* **Task directions**
Using the records below, write out only the lines from the line containing "Diesel Additives (27, 2182)" up to and including the line containing "Reject All Cookies (370, 311)", exactly, with no pictures.

———

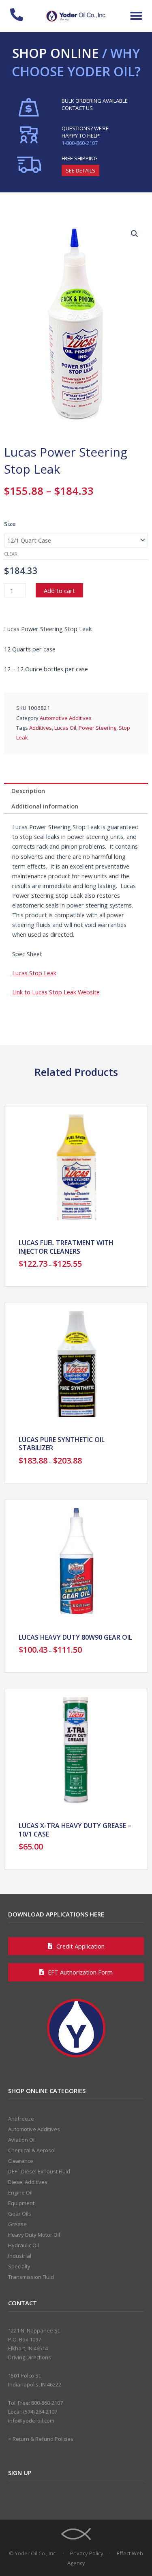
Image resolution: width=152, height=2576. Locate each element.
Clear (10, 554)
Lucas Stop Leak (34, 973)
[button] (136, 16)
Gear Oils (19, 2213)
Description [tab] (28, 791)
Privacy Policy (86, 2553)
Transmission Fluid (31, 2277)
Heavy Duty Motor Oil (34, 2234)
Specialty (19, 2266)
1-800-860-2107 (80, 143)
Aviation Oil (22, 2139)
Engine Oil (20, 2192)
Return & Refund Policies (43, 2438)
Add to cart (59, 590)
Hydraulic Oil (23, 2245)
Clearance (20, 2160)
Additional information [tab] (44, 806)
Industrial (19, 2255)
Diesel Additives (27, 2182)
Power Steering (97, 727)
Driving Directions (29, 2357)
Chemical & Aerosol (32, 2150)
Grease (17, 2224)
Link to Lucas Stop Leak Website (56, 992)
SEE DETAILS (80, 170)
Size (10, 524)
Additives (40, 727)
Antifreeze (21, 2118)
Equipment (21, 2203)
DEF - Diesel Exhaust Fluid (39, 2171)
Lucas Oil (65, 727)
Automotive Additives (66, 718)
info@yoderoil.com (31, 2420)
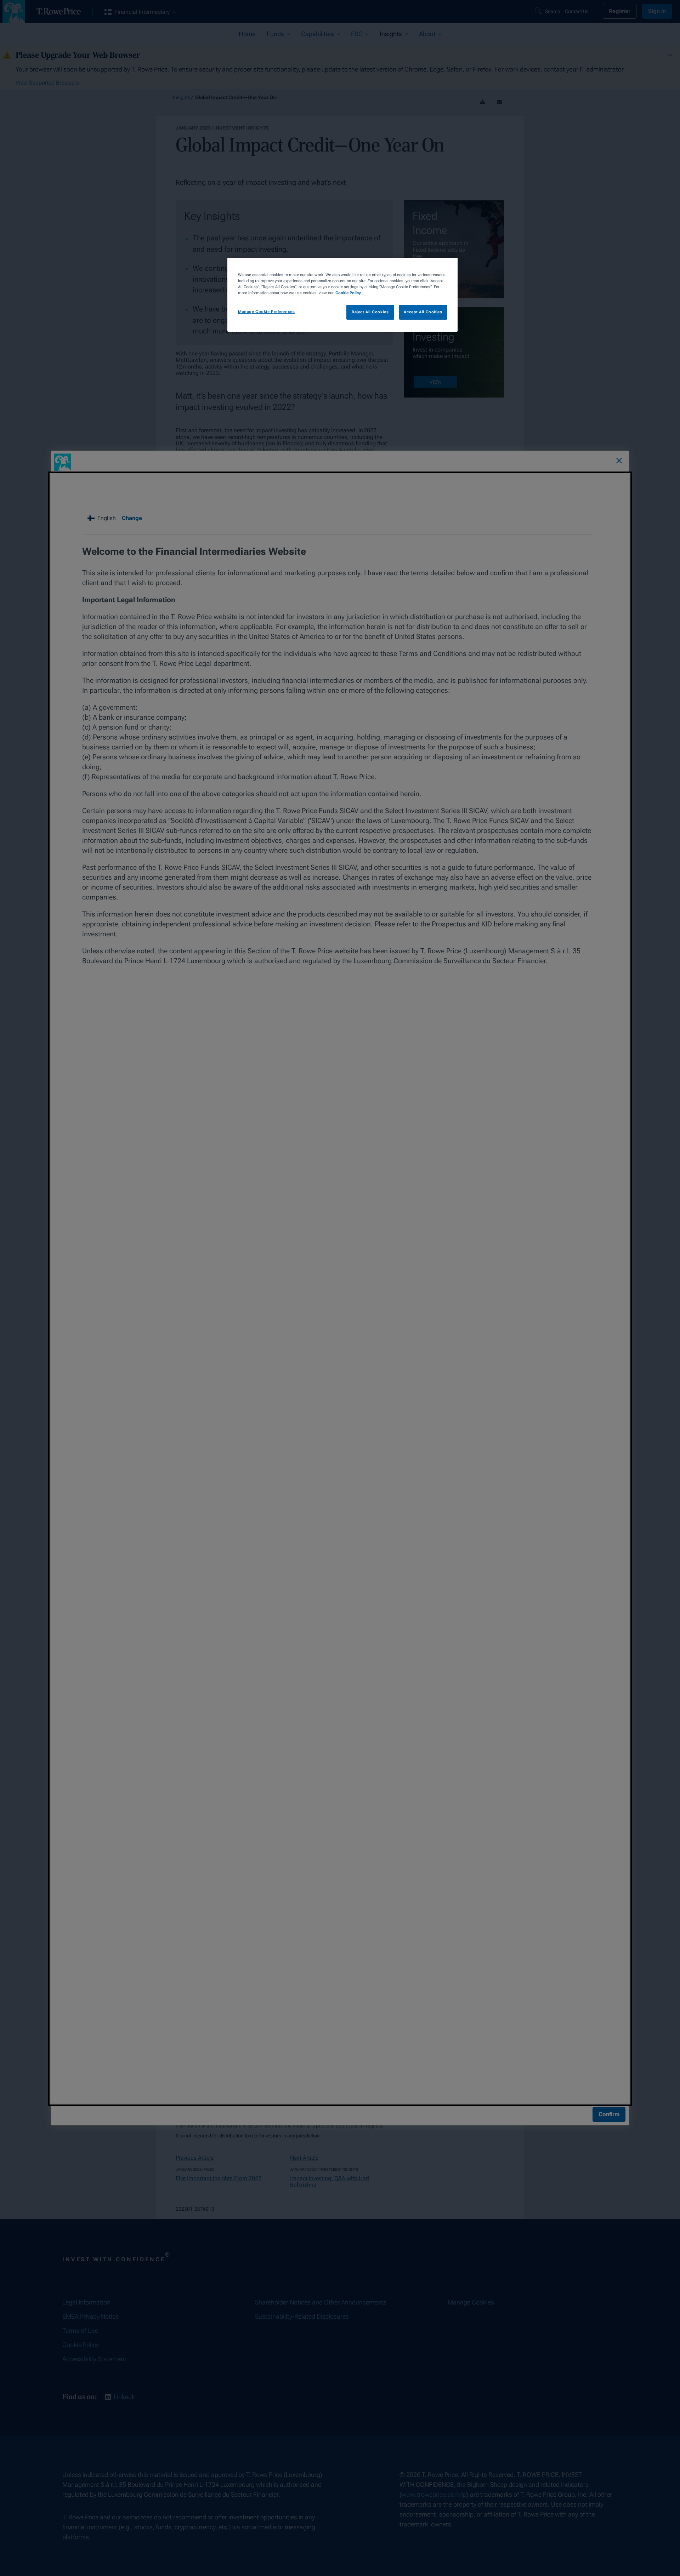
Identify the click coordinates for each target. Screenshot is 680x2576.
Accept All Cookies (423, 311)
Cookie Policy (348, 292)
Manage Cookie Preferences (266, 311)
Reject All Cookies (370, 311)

———

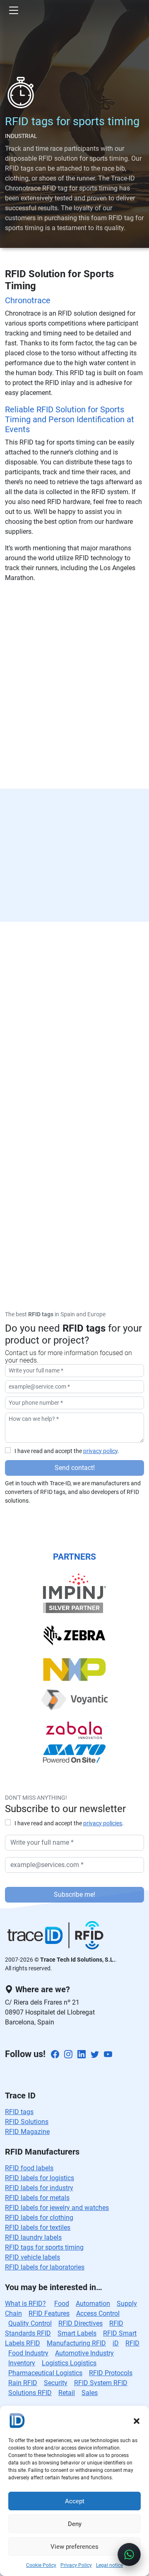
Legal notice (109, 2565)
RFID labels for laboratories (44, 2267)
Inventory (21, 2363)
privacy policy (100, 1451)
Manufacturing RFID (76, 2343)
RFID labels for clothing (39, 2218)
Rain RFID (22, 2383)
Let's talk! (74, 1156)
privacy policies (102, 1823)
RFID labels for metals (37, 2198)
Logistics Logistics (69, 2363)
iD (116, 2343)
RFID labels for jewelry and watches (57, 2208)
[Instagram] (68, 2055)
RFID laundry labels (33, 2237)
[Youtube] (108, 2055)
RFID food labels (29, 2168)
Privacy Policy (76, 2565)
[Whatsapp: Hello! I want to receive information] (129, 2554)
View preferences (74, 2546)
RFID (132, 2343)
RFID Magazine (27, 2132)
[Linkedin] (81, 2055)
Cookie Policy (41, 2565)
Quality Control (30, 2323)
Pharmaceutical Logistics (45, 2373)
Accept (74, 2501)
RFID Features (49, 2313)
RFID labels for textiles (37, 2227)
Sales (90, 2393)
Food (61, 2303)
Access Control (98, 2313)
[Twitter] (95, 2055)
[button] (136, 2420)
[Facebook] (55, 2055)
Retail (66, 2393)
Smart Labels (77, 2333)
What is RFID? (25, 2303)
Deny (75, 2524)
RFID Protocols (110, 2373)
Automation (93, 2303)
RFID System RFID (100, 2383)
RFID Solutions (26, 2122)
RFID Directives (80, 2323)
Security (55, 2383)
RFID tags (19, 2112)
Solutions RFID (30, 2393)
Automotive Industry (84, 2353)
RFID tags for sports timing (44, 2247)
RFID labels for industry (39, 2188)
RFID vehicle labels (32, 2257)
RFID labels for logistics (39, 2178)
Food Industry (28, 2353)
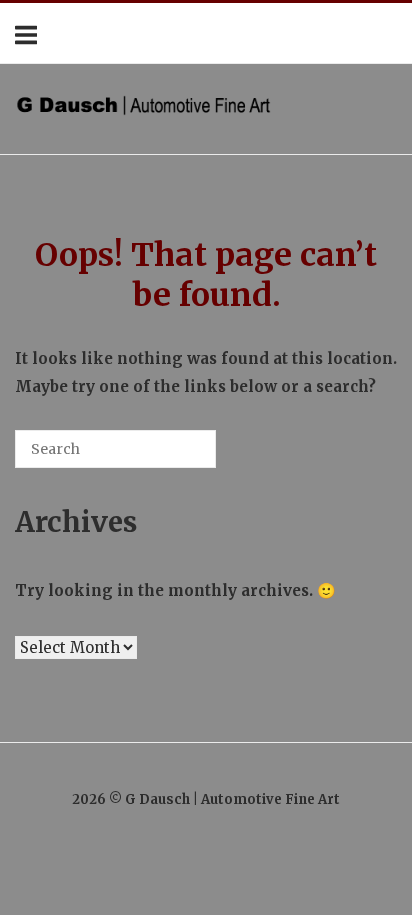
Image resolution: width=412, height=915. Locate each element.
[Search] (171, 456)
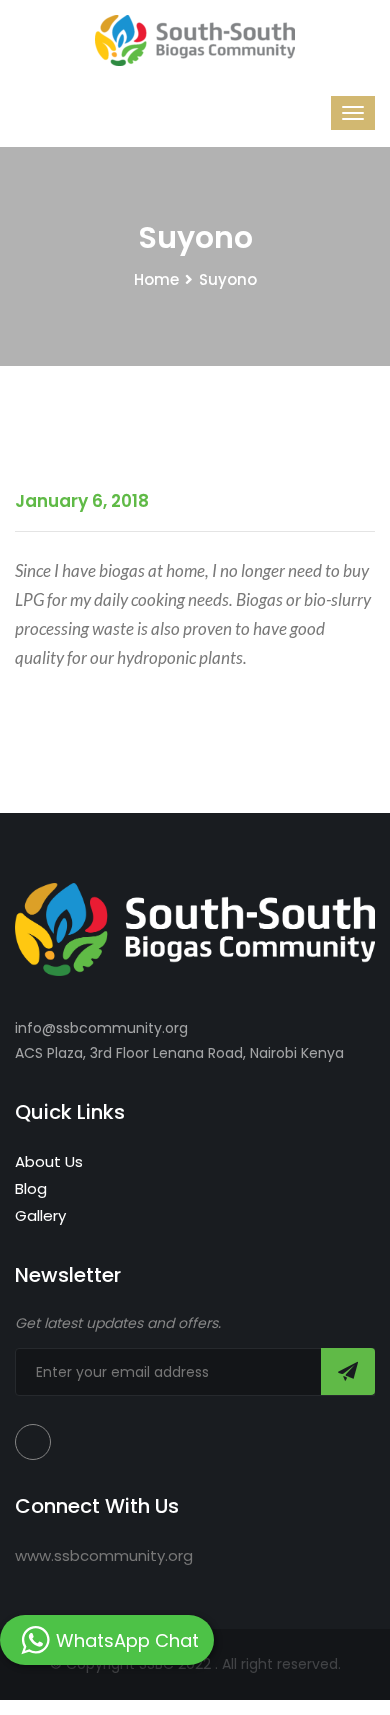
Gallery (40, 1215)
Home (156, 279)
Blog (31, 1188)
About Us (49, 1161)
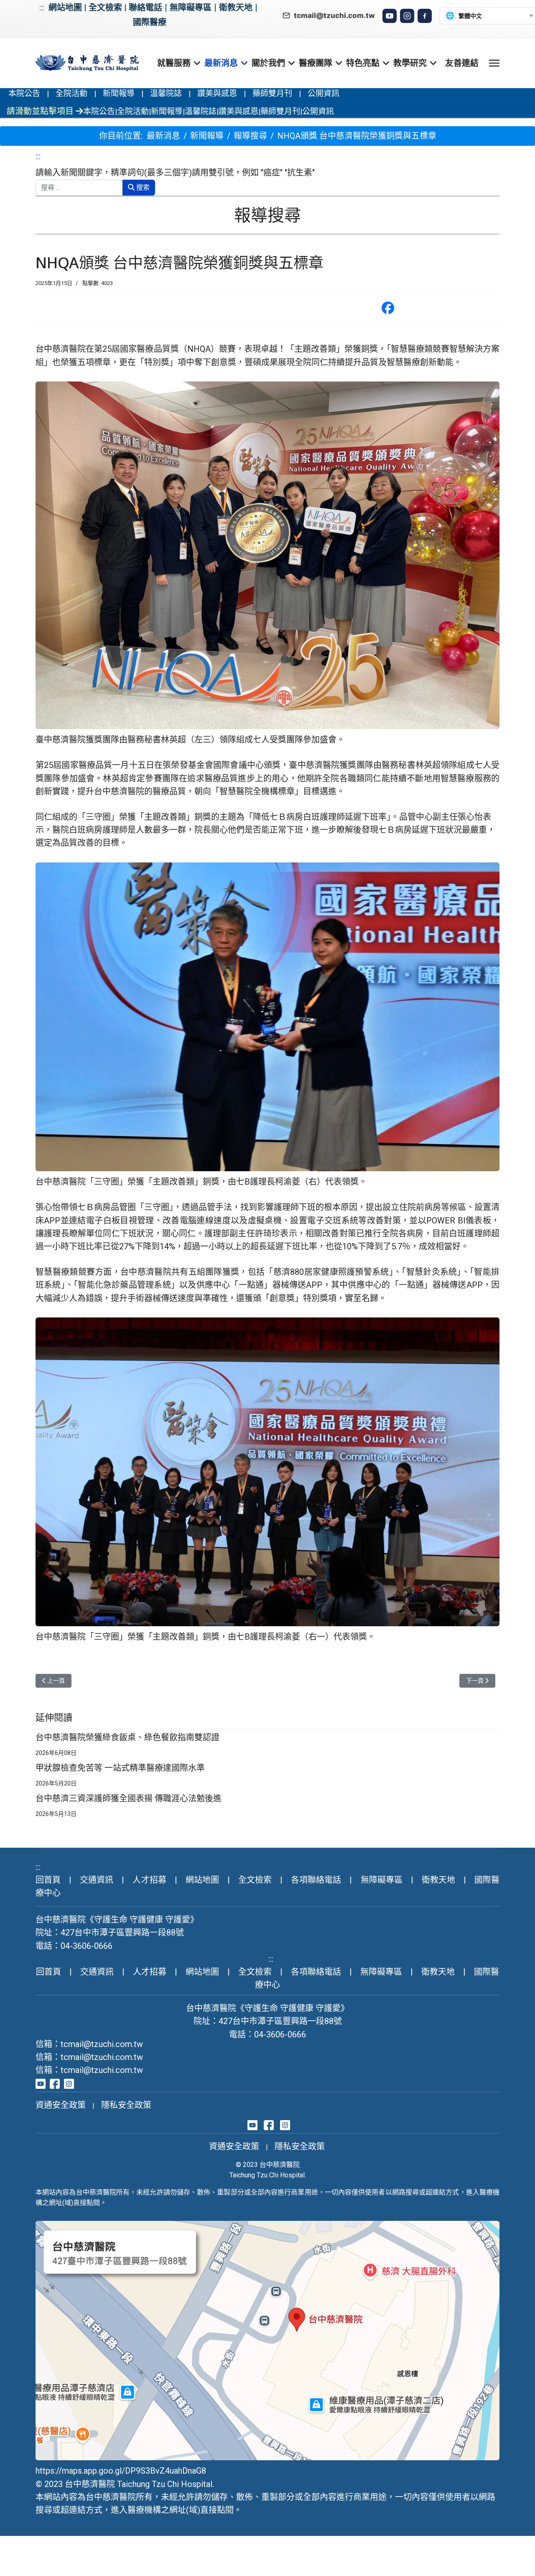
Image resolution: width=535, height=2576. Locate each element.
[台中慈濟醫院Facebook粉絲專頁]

———

* **Problem solution**
Diesel Additives (27, 2182)
Power Steering (97, 727)
Driving Directions (29, 2357)
Chemical & Aerosol (32, 2150)
Grease (17, 2224)
Link to Lucas Stop Leak Website (56, 992)
SEE DETAILS (80, 170)
Size (10, 524)
Additives (40, 727)
Antifreeze (21, 2118)
Equipment (21, 2203)
DEF - Diesel Exhaust Fluid (39, 2171)
Lucas Oil (65, 727)
Automotive Additives (66, 718)
info@yoderoil.com (31, 2420)
Identify the click coordinates for each target. Screenshot is 680x2576.
Accept All Cookies (423, 311)
Cookie Policy (348, 292)
Manage Cookie Preferences (266, 311)
Reject All Cookies (370, 311)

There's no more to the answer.